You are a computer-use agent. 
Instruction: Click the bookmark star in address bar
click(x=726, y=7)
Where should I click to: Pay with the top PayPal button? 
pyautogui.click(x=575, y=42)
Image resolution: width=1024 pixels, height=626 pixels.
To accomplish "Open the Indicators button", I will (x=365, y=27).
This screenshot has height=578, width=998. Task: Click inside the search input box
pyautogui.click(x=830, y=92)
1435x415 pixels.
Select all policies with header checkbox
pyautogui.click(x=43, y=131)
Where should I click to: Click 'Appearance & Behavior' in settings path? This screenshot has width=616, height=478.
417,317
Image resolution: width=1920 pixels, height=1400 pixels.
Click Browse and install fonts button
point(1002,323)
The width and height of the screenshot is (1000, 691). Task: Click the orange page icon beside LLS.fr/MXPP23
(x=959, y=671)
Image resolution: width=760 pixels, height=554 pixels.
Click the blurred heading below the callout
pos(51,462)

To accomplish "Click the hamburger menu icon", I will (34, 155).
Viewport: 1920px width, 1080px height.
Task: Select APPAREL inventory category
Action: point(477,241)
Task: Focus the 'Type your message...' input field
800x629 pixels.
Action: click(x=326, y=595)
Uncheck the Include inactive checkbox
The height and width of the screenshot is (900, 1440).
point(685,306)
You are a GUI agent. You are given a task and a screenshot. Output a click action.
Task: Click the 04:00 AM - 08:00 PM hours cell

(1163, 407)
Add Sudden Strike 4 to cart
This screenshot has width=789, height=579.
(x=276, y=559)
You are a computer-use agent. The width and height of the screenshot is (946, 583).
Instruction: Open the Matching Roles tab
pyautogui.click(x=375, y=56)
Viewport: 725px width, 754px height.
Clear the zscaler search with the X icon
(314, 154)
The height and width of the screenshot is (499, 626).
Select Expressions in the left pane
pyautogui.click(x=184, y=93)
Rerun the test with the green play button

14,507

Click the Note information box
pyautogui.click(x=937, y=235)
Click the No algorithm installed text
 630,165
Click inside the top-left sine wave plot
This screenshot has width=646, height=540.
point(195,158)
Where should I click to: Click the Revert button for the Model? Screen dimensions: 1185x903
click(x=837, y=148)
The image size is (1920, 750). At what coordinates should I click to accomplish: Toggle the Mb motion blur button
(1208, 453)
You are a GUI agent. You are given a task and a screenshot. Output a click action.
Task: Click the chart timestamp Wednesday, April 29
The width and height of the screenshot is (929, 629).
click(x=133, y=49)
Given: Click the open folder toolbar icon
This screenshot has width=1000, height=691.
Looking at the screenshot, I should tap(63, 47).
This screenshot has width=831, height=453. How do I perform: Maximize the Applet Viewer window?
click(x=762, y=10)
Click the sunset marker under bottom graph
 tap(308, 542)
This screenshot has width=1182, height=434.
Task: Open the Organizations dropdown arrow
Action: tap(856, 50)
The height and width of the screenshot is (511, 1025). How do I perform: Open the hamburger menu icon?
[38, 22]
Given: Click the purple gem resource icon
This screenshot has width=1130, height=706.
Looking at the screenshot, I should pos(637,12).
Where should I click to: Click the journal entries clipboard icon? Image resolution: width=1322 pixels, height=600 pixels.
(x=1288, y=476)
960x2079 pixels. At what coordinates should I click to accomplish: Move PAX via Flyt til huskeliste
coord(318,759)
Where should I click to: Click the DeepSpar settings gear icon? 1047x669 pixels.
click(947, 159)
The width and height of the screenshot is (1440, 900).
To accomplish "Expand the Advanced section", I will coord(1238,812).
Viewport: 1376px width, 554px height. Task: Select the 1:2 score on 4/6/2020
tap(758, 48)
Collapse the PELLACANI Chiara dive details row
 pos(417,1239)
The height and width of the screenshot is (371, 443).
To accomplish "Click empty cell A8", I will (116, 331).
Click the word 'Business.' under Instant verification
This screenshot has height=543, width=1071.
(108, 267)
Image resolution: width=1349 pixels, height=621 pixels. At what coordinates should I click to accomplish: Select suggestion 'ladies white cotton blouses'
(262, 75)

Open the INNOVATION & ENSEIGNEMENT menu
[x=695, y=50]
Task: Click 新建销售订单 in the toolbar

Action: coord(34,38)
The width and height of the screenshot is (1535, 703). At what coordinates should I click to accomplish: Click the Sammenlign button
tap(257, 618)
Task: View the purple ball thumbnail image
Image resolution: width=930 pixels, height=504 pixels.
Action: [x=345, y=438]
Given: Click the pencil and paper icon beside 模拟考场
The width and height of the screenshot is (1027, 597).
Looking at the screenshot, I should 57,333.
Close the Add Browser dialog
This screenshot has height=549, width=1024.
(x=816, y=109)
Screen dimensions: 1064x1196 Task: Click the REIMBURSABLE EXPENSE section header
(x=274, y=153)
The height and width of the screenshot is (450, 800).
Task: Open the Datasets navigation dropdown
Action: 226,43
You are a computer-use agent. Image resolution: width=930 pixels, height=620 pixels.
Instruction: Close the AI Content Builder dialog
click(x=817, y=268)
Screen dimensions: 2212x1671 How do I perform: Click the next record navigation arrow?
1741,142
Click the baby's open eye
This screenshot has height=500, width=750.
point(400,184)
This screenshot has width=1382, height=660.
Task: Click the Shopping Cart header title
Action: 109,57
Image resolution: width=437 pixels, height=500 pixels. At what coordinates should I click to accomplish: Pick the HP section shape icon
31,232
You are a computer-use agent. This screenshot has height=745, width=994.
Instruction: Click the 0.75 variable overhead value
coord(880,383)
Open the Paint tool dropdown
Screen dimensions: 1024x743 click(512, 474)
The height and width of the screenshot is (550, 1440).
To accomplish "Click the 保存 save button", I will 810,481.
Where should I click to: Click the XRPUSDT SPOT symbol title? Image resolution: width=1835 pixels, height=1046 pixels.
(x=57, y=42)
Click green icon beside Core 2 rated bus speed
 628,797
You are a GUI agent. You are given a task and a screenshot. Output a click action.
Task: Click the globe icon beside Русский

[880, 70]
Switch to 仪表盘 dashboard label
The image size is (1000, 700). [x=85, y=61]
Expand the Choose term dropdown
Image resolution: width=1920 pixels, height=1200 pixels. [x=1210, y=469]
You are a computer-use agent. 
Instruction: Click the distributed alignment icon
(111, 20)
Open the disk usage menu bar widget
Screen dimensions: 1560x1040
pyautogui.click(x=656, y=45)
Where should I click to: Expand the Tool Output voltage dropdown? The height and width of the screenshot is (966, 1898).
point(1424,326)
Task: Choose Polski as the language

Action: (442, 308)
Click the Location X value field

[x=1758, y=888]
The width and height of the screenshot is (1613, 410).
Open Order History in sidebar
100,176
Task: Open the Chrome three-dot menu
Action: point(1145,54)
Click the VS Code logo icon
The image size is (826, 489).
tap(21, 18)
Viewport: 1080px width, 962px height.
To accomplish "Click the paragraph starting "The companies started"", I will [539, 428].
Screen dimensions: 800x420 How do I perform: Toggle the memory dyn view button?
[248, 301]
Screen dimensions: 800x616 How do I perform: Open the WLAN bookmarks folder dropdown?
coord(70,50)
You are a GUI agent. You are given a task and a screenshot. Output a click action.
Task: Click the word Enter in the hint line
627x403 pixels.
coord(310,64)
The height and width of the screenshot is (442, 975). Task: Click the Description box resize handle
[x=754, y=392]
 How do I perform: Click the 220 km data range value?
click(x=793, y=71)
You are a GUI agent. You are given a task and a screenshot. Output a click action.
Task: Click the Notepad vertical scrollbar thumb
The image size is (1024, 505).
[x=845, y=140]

WORK TASK: Would you output the entire listing exactly as written?

EXERCISE RESULT:
You are a computer-use agent. 
Instruction: Click the bookmark star in address bar
click(x=726, y=7)
Where should I click to: Pay with the top PayPal button? 
pyautogui.click(x=575, y=42)
Image resolution: width=1024 pixels, height=626 pixels.
To accomplish "Open the Indicators button", I will (x=365, y=27).
This screenshot has height=578, width=998. Task: Click inside the search input box
pyautogui.click(x=830, y=92)
1435x415 pixels.
Select all policies with header checkbox
pyautogui.click(x=43, y=131)
Where should I click to: Click 'Appearance & Behavior' in settings path? This screenshot has width=616, height=478.
417,317
Image resolution: width=1920 pixels, height=1400 pixels.
Click Browse and install fonts button
point(1002,323)
The width and height of the screenshot is (1000, 691). Task: Click the orange page icon beside LLS.fr/MXPP23
(x=959, y=671)
Image resolution: width=760 pixels, height=554 pixels.
Click the blurred heading below the callout
pos(51,462)

To accomplish "Click the hamburger menu icon", I will (34, 155).
Viewport: 1920px width, 1080px height.
Task: Select APPAREL inventory category
Action: point(477,241)
Task: Focus the 'Type your message...' input field
800x629 pixels.
Action: click(x=326, y=595)
Uncheck the Include inactive checkbox
The height and width of the screenshot is (900, 1440).
point(685,306)
You are a GUI agent. You are given a task and a screenshot. Output a click action.
Task: Click the 04:00 AM - 08:00 PM hours cell

(1163, 407)
Add Sudden Strike 4 to cart
This screenshot has width=789, height=579.
(x=276, y=559)
You are a computer-use agent. The width and height of the screenshot is (946, 583).
Instruction: Open the Matching Roles tab
pyautogui.click(x=375, y=56)
Viewport: 725px width, 754px height.
Clear the zscaler search with the X icon
(314, 154)
The height and width of the screenshot is (499, 626).
Select Expressions in the left pane
pyautogui.click(x=184, y=93)
Rerun the test with the green play button

14,507

Click the Note information box
pyautogui.click(x=937, y=235)
Click the No algorithm installed text
 630,165
Click inside the top-left sine wave plot
This screenshot has width=646, height=540.
point(195,158)
Where should I click to: Click the Revert button for the Model? Screen dimensions: 1185x903
click(x=837, y=148)
The image size is (1920, 750). At what coordinates should I click to accomplish: Toggle the Mb motion blur button
(1208, 453)
You are a GUI agent. You are given a task and a screenshot. Output a click action.
Task: Click the chart timestamp Wednesday, April 29
The width and height of the screenshot is (929, 629).
click(x=133, y=49)
Given: Click the open folder toolbar icon
This screenshot has width=1000, height=691.
Looking at the screenshot, I should tap(63, 47).
This screenshot has width=831, height=453. How do I perform: Maximize the Applet Viewer window?
click(x=762, y=10)
Click the sunset marker under bottom graph
 tap(308, 542)
This screenshot has width=1182, height=434.
Task: Open the Organizations dropdown arrow
Action: tap(856, 50)
The height and width of the screenshot is (511, 1025). How do I perform: Open the hamburger menu icon?
[38, 22]
Given: Click the purple gem resource icon
This screenshot has width=1130, height=706.
Looking at the screenshot, I should pos(637,12).
Where should I click to: Click the journal entries clipboard icon? Image resolution: width=1322 pixels, height=600 pixels.
(x=1288, y=476)
960x2079 pixels. At what coordinates should I click to accomplish: Move PAX via Flyt til huskeliste
coord(318,759)
Where should I click to: Click the DeepSpar settings gear icon? 1047x669 pixels.
click(947, 159)
The width and height of the screenshot is (1440, 900).
To accomplish "Expand the Advanced section", I will coord(1238,812).
Viewport: 1376px width, 554px height. Task: Select the 1:2 score on 4/6/2020
tap(758, 48)
Collapse the PELLACANI Chiara dive details row
 pos(417,1239)
The height and width of the screenshot is (371, 443).
To accomplish "Click empty cell A8", I will (116, 331).
Click the word 'Business.' under Instant verification
This screenshot has height=543, width=1071.
(108, 267)
Image resolution: width=1349 pixels, height=621 pixels. At what coordinates should I click to accomplish: Select suggestion 'ladies white cotton blouses'
(262, 75)

Open the INNOVATION & ENSEIGNEMENT menu
[x=695, y=50]
Task: Click 新建销售订单 in the toolbar

Action: coord(34,38)
The width and height of the screenshot is (1535, 703). At what coordinates should I click to accomplish: Click the Sammenlign button
tap(257, 618)
Task: View the purple ball thumbnail image
Image resolution: width=930 pixels, height=504 pixels.
Action: [x=345, y=438]
Given: Click the pencil and paper icon beside 模拟考场
The width and height of the screenshot is (1027, 597).
Looking at the screenshot, I should 57,333.
Close the Add Browser dialog
This screenshot has height=549, width=1024.
(x=816, y=109)
Screen dimensions: 1064x1196 Task: Click the REIMBURSABLE EXPENSE section header
(x=274, y=153)
The height and width of the screenshot is (450, 800).
Task: Open the Datasets navigation dropdown
Action: 226,43
You are a computer-use agent. Image resolution: width=930 pixels, height=620 pixels.
Instruction: Close the AI Content Builder dialog
click(x=817, y=268)
Screen dimensions: 2212x1671 How do I perform: Click the next record navigation arrow?
1741,142
Click the baby's open eye
This screenshot has height=500, width=750.
point(400,184)
This screenshot has width=1382, height=660.
Task: Click the Shopping Cart header title
Action: 109,57
Image resolution: width=437 pixels, height=500 pixels. At what coordinates should I click to accomplish: Pick the HP section shape icon
31,232
You are a computer-use agent. This screenshot has height=745, width=994.
Instruction: Click the 0.75 variable overhead value
coord(880,383)
Open the Paint tool dropdown
Screen dimensions: 1024x743 click(512, 474)
The height and width of the screenshot is (550, 1440).
To accomplish "Click the 保存 save button", I will 810,481.
Where should I click to: Click the XRPUSDT SPOT symbol title? Image resolution: width=1835 pixels, height=1046 pixels.
(x=57, y=42)
Click green icon beside Core 2 rated bus speed
 628,797
You are a GUI agent. You are given a task and a screenshot. Output a click action.
Task: Click the globe icon beside Русский

[880, 70]
Switch to 仪表盘 dashboard label
The image size is (1000, 700). [x=85, y=61]
Expand the Choose term dropdown
Image resolution: width=1920 pixels, height=1200 pixels. [x=1210, y=469]
You are a computer-use agent. 
Instruction: Click the distributed alignment icon
(111, 20)
Open the disk usage menu bar widget
Screen dimensions: 1560x1040
pyautogui.click(x=656, y=45)
Where should I click to: Expand the Tool Output voltage dropdown? The height and width of the screenshot is (966, 1898).
point(1424,326)
Task: Choose Polski as the language

Action: (442, 308)
Click the Location X value field

[x=1758, y=888]
The width and height of the screenshot is (1613, 410).
Open Order History in sidebar
100,176
Task: Open the Chrome three-dot menu
Action: point(1145,54)
Click the VS Code logo icon
The image size is (826, 489).
tap(21, 18)
Viewport: 1080px width, 962px height.
To accomplish "Click the paragraph starting "The companies started"", I will [539, 428].
Screen dimensions: 800x420 How do I perform: Toggle the memory dyn view button?
[248, 301]
Screen dimensions: 800x616 How do I perform: Open the WLAN bookmarks folder dropdown?
coord(70,50)
You are a GUI agent. You are given a task and a screenshot. Output a click action.
Task: Click the word Enter in the hint line
627x403 pixels.
coord(310,64)
The height and width of the screenshot is (442, 975). Task: Click the Description box resize handle
[x=754, y=392]
 How do I perform: Click the 220 km data range value?
click(x=793, y=71)
You are a GUI agent. You are given a task and a screenshot. Output a click action.
Task: Click the Notepad vertical scrollbar thumb
The image size is (1024, 505).
[x=845, y=140]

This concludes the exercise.